Reproduce the records verbatim, starting at the line containing "682x634 pixels." and ending at the line containing "will (x=126, y=131).", with both of those lines included.

===============

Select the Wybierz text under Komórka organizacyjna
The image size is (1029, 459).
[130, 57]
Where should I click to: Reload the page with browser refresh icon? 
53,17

===============

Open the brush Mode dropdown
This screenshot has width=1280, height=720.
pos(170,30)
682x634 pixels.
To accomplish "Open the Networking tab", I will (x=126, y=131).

===============

Complete output:
682x634 pixels.
To accomplish "Open the Networking tab", I will (x=126, y=131).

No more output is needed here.